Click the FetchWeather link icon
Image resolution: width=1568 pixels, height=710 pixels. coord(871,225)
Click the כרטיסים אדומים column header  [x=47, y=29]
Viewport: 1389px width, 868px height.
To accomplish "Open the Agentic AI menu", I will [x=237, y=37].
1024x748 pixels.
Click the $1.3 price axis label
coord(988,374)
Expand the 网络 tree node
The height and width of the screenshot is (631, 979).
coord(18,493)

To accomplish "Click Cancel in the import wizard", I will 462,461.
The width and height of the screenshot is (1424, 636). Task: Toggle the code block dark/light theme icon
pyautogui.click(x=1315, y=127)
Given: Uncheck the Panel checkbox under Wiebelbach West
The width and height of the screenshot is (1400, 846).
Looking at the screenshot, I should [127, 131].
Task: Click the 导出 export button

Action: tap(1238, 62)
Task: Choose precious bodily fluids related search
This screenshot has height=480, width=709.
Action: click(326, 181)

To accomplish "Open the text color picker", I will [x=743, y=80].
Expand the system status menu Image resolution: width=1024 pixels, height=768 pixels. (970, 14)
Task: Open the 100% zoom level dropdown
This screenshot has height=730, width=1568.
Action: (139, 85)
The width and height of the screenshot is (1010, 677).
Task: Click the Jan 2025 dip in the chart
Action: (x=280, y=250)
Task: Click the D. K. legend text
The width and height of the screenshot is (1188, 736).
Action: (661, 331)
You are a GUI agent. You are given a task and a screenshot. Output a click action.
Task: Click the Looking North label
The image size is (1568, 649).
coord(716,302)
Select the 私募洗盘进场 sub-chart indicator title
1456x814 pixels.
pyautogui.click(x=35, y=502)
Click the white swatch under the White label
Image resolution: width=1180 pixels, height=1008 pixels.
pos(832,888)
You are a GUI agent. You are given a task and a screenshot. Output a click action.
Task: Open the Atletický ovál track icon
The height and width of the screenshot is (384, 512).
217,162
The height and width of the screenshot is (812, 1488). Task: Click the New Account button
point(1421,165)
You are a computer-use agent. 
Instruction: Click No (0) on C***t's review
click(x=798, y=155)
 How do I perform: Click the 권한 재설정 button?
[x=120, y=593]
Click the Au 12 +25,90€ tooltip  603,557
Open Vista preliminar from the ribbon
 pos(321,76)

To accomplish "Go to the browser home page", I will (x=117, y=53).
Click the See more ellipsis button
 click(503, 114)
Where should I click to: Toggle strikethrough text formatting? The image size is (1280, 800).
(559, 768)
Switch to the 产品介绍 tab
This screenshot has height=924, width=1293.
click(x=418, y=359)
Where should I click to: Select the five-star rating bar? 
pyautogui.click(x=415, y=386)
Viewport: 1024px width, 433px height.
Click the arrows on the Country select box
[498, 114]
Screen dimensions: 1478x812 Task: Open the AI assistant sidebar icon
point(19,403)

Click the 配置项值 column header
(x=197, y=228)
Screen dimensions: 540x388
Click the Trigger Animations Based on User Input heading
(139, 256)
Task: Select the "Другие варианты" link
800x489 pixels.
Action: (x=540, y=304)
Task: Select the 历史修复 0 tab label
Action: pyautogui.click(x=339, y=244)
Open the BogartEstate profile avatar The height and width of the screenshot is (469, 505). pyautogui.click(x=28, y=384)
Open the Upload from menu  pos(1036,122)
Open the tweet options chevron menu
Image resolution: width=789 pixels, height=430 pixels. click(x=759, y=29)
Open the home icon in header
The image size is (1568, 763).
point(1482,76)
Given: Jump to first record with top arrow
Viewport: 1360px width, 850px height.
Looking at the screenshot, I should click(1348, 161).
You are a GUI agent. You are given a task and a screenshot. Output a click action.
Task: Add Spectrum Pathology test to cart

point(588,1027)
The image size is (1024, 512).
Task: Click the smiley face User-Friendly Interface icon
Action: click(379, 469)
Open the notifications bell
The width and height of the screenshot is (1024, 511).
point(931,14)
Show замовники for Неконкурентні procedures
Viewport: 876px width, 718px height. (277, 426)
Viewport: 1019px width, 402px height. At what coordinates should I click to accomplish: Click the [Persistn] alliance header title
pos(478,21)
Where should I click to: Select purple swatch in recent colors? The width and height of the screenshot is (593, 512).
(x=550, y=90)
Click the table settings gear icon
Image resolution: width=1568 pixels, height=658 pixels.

_____

§ Instructions for the task
Write out again, exactly, the lines from the start of the entries up to and including the one with "Task: Open the Atletický ovál track icon". Nothing else belongs in the reply.

§ Answer to this problem
Click the FetchWeather link icon
Image resolution: width=1568 pixels, height=710 pixels. coord(871,225)
Click the כרטיסים אדומים column header  [x=47, y=29]
Viewport: 1389px width, 868px height.
To accomplish "Open the Agentic AI menu", I will [x=237, y=37].
1024x748 pixels.
Click the $1.3 price axis label
coord(988,374)
Expand the 网络 tree node
The height and width of the screenshot is (631, 979).
coord(18,493)

To accomplish "Click Cancel in the import wizard", I will 462,461.
The width and height of the screenshot is (1424, 636). Task: Toggle the code block dark/light theme icon
pyautogui.click(x=1315, y=127)
Given: Uncheck the Panel checkbox under Wiebelbach West
The width and height of the screenshot is (1400, 846).
Looking at the screenshot, I should [127, 131].
Task: Click the 导出 export button

Action: tap(1238, 62)
Task: Choose precious bodily fluids related search
This screenshot has height=480, width=709.
Action: click(326, 181)

To accomplish "Open the text color picker", I will [x=743, y=80].
Expand the system status menu Image resolution: width=1024 pixels, height=768 pixels. (970, 14)
Task: Open the 100% zoom level dropdown
This screenshot has height=730, width=1568.
Action: (139, 85)
The width and height of the screenshot is (1010, 677).
Task: Click the Jan 2025 dip in the chart
Action: (x=280, y=250)
Task: Click the D. K. legend text
The width and height of the screenshot is (1188, 736).
Action: (661, 331)
You are a GUI agent. You are given a task and a screenshot. Output a click action.
Task: Click the Looking North label
The image size is (1568, 649).
coord(716,302)
Select the 私募洗盘进场 sub-chart indicator title
1456x814 pixels.
pyautogui.click(x=35, y=502)
Click the white swatch under the White label
Image resolution: width=1180 pixels, height=1008 pixels.
pos(832,888)
You are a GUI agent. You are given a task and a screenshot. Output a click action.
Task: Open the Atletický ovál track icon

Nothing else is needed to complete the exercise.